It seems that one hand of government does not know what the other is doing.
Finance Minister Michael Wilson has told his provincial counterparts that the federal government is under severe pressure to cut spending. Citing “budgetary problems,” he told the have- not provinces that Ottawa could not find the higher amount of equalization payments they had been led to believe would be forthcoming. Perhaps he should take a hard look at CIDA (Canada’s International Development Agency) which spends upwards of $2 billion each year and with apparent abandon.

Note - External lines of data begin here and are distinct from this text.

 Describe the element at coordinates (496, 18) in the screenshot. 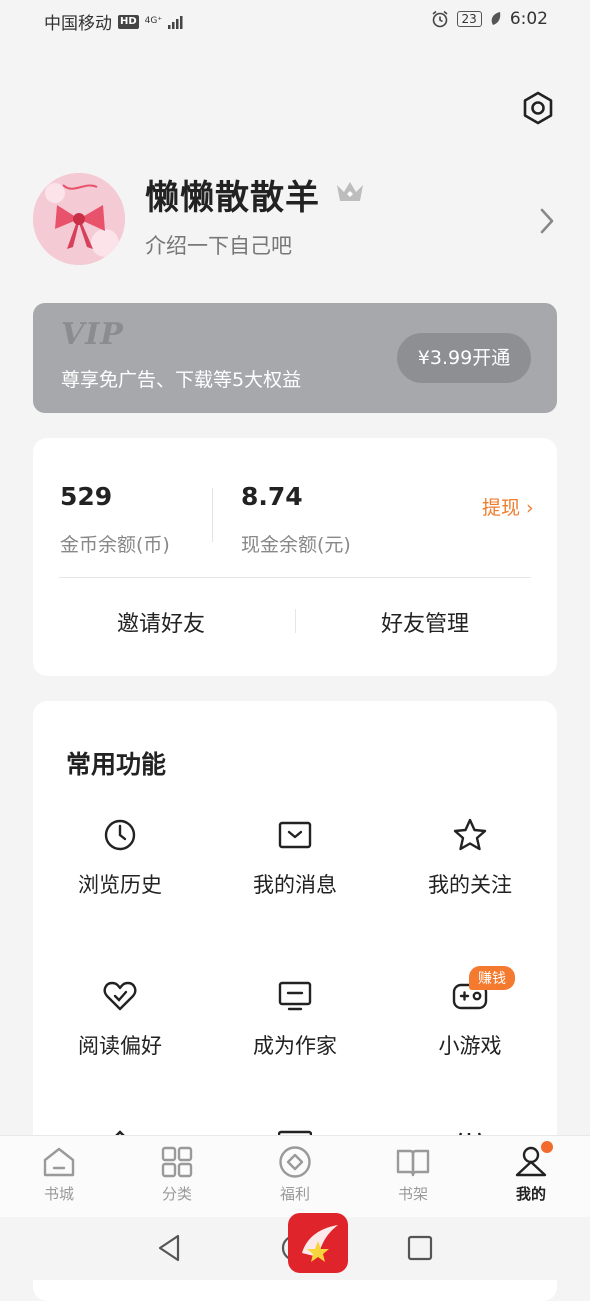

I see `leaf-icon` at that location.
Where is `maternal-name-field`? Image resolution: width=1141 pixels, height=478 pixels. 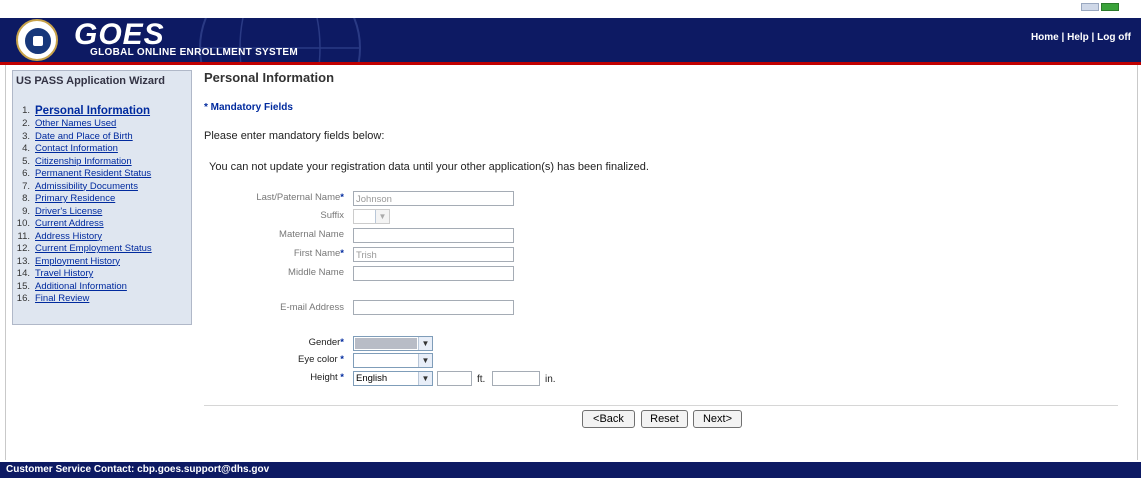 maternal-name-field is located at coordinates (434, 236).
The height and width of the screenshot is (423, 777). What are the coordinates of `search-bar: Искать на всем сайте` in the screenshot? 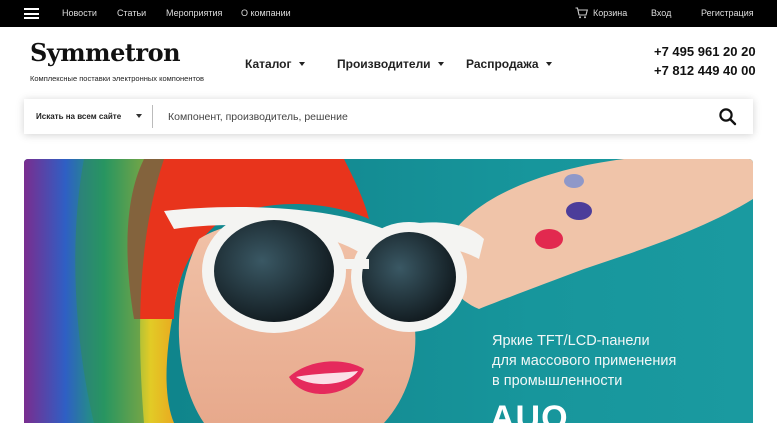 It's located at (388, 116).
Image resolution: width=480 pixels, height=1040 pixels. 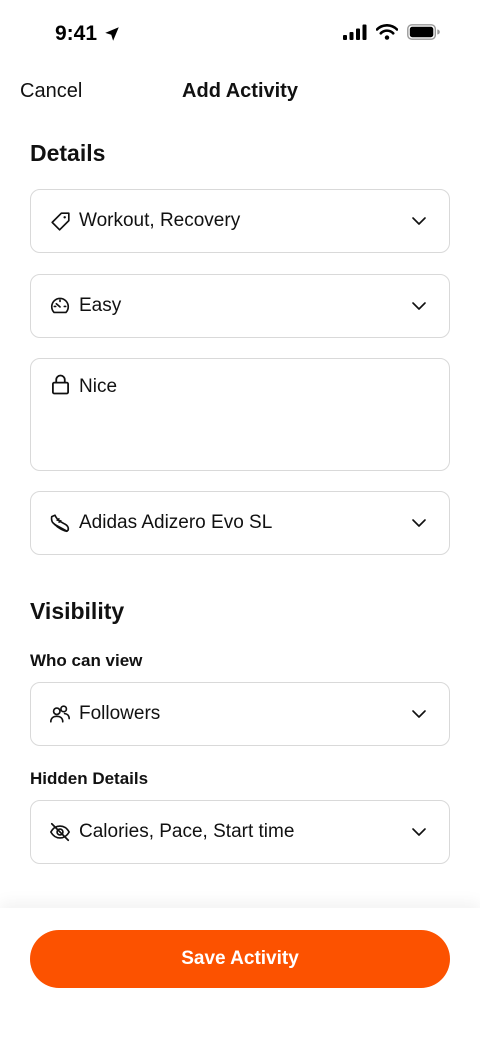 What do you see at coordinates (60, 523) in the screenshot?
I see `shoe-icon` at bounding box center [60, 523].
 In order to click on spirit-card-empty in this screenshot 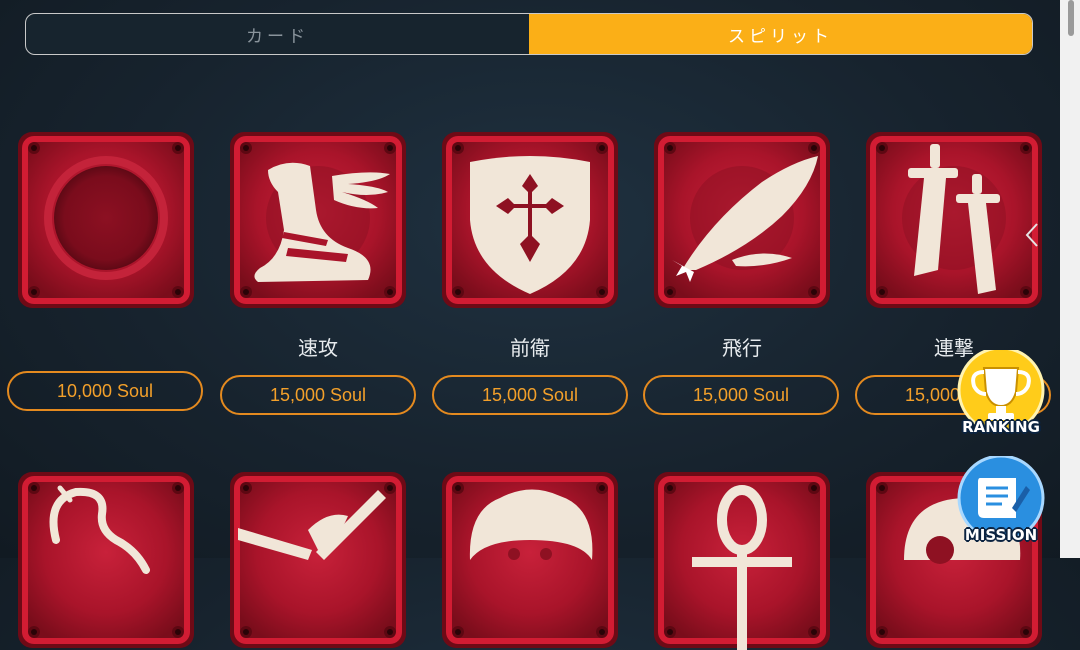, I will do `click(106, 220)`.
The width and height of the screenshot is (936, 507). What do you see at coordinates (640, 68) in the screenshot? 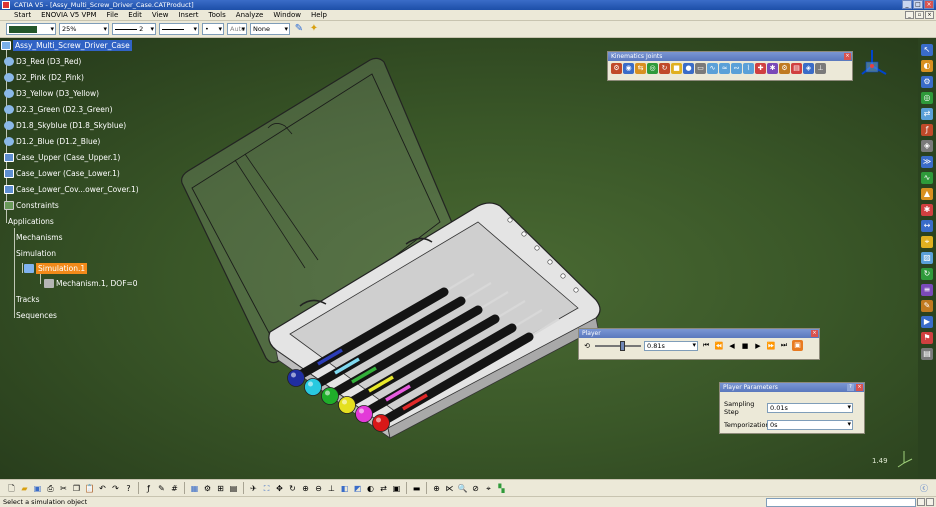
I see `prismatic-joint-icon: ⇆` at bounding box center [640, 68].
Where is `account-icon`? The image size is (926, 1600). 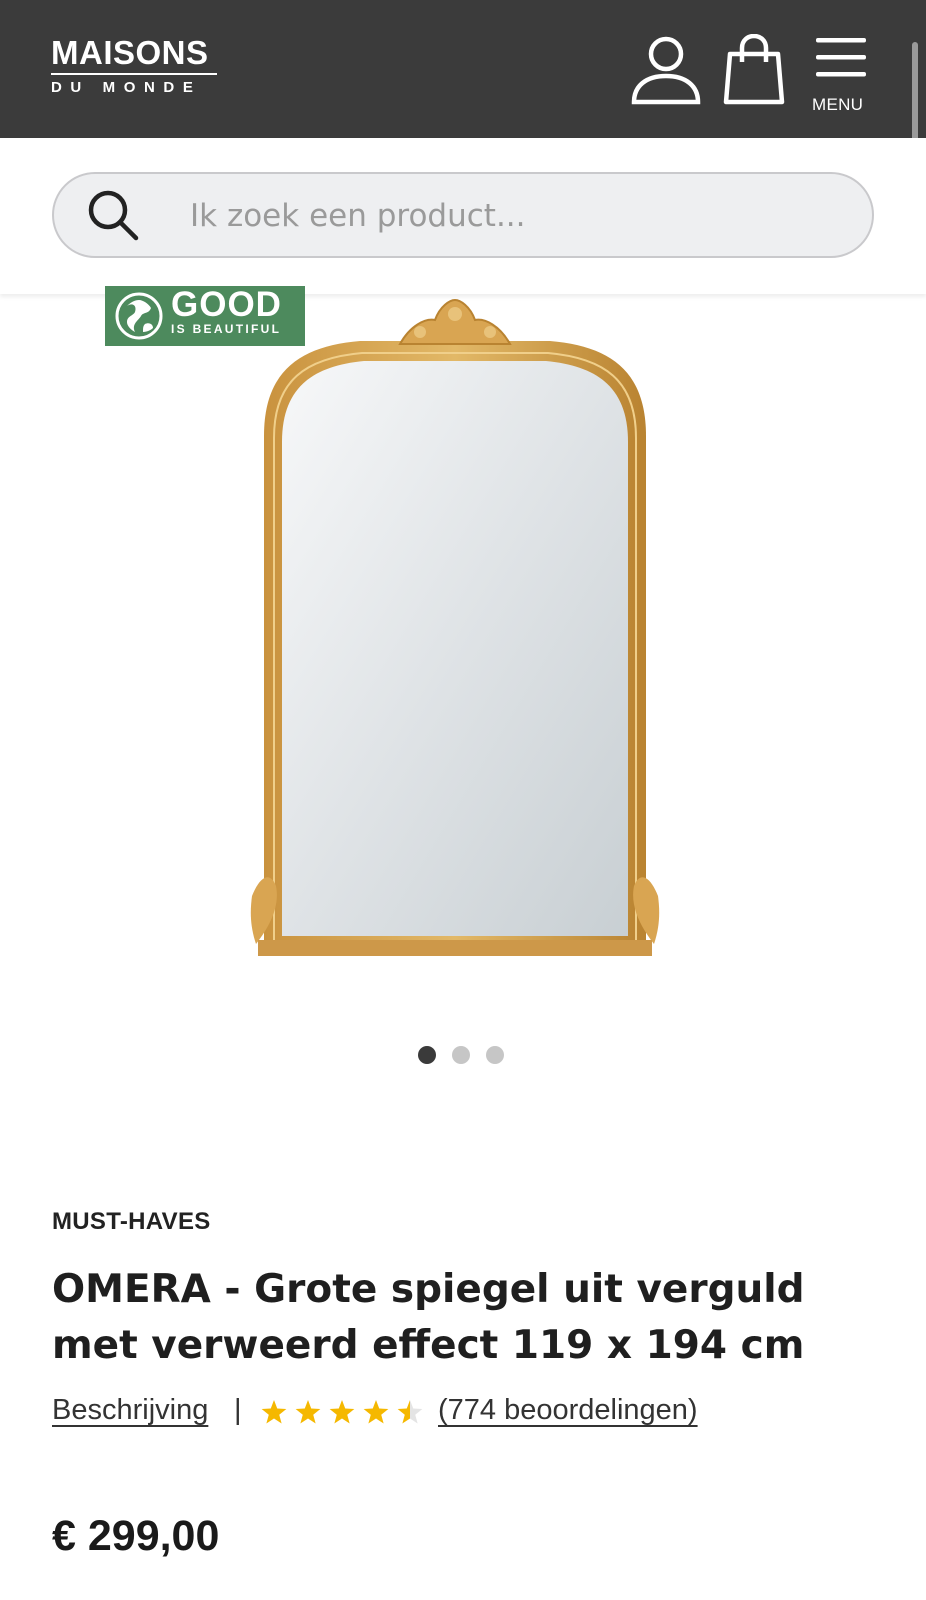
account-icon is located at coordinates (666, 70).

At the very time Ottawa was rejecting provincial pleas for more funding, came a story revealing that CIDA was not only paying a Montreal firm $35 million of federal money to try to rejuvenate a bankrupt state-owned sawmill in Zaire, but has now hired another Quebec firm (at a cost of $1.8 million) to ensure that the first firm abides by its contract to operate the rundown plant. One of the problems, it seems, is that some 25% of the logs being cut by the contractor fail to even reach the mill. Another, it seems, is with the son of the country’s president who apparently purchased large quantities of lumber from the plant but refuses to pay for it.
Why in blazes should our hard-pressed federal treasury be pouring money into a sawmill in Africa? Our own mills here are in deep trouble, with layoffs and closures the order of the day. They would dearly like government handouts.
For a $2-billion saving, we would be inclined to axe the entire CIDA agency.